Essen. Die Bundesliga startet wieder - und eigentlich könnten sich die Profis Tipps bei den Amateuren holen. Die Freistoss-Kolumne.
Wir hatten uns gerade kräftig blamiert, 13 Gegentore kassiert, da meinte unser Trainer: „Vielleicht kommen jetzt ein paar mehr Zuschauer zu unserem Platz, um die Verlierer zu sehen.“ Woraufhin unser Stürmer, schon etwas älter, mit seiner ganzen Erfahrung posaunte: „Glaubst du wirklich, dass sich jetzt ein paar Rentner mehr zu uns verirren?“
Ich selbst erlebte damals mein erstes Seniorenjahr. Bezirksliga. Abstiegskampf. Die Lokalpresse berichtete, manchmal zeichnete das Lokalfernsehen sogar Torszenen auf, aber Zuschauer trudelten nur wenige auf unserer Anlage ein. Auch wenn auf der Preisliste am Kassenhäuschen für Schüler und Studenten großzügige Rabatte auf den Eintritt von, wenn ich mich richtig erinnere, vier Euro gewährt wurden. Wir Spieler bekamen vor der Saison eine Dauerkarte vom Sportlichen Leiter für Angehörige zugesteckt. Eine wohlgemerkt, ist ja kein Wunschkonzert.

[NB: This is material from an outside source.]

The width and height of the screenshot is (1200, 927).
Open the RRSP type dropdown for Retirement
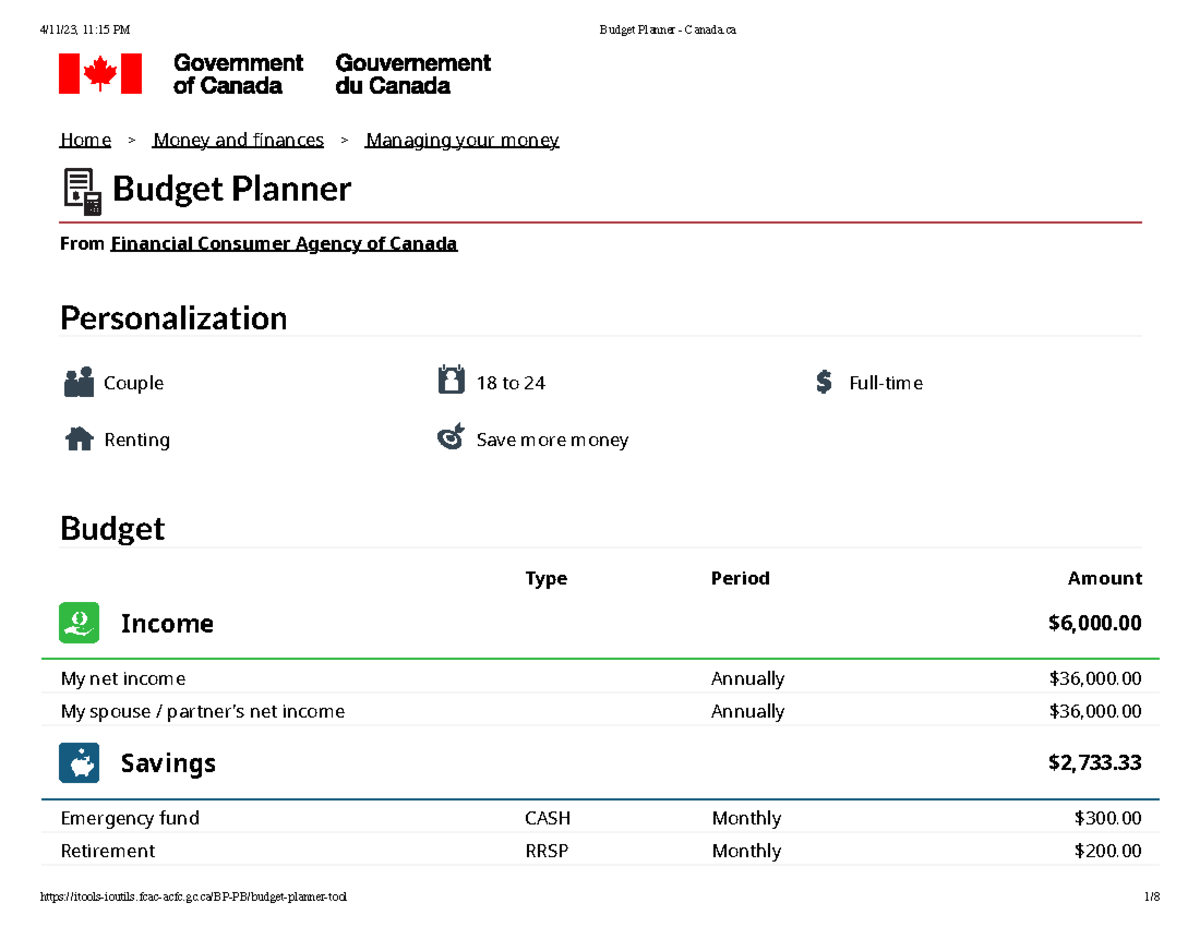(547, 851)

Natürlich habe ich sie erlebt, die Amateurspiele, zu denen tatsächlich Hunderte pilgerten: Aufstiegsduelle, Derbys. Häufig aber mussten wir hoffen, dass beim Einlaufen auf den Platz wenigstens die Mutter eines Mitspielers winkte, ansonsten herrschte gähnende Leere hinter Bande. Es existieren am Sonntagnachmittag nun mal schönere Beschäftigungen, als 22 Amateurfußballer, von denen zehn etwas eher ins Bett hätten gehen sollen, dabei zu bestaunen, wie sie in eigener Wahrnehmung Großartiges vollbringen, in Wahrheit aber häufiger mal stümpern.
Mittlerweile bin ich in der Kreisliga angekommen. Würde nicht der Lärm von der benachbarten A40 herüber dröhnen, könnten wir die Vögel zwitschern hören. Oder anders formuliert: Kreisliga bedeutet eigentlich immer Geisterspiel.
Deswegen könnten die Profis bei der hiesigen Amateurfußball-Szene nachhören, wie sich das so anfühlt, wenn bei einem Treffer nicht 80.000 Menschen jubeln. Sondern nur der Trainer schreit: „Geht doch.“ Vielleicht brüllt der Abwehrchef noch: „Weiter konzentriert bleiben“. Sollte tatsächlich ein Rentner anwesend sein, so gibt dieser zu Protokoll: „Den hätte ich auch gemacht.“ Natürlich.
Jedenfalls hier ein paar Tipps:
- Nicht ganz jugendfreie Wörter sollten allenfalls geflüstert werden, ansonsten hört sie der Schiedsrichter.
- Beim Torjubel braucht es keine Küsschen in Richtung der Fans, sind ja keine da.
- Grobe Fehler kann man später nicht auf die Lautstärke schieben.
- Taktische Anweisungen des Trainers kann man (leider) nicht überhört haben, also befolgen.
Ob damals übrigens tatsächlich mehr Zuschauer kamen, weiß ich nicht. Aber wir gewannen wieder, schafften den Klassenerhalten. Und feierten. Im kleinen Kreis.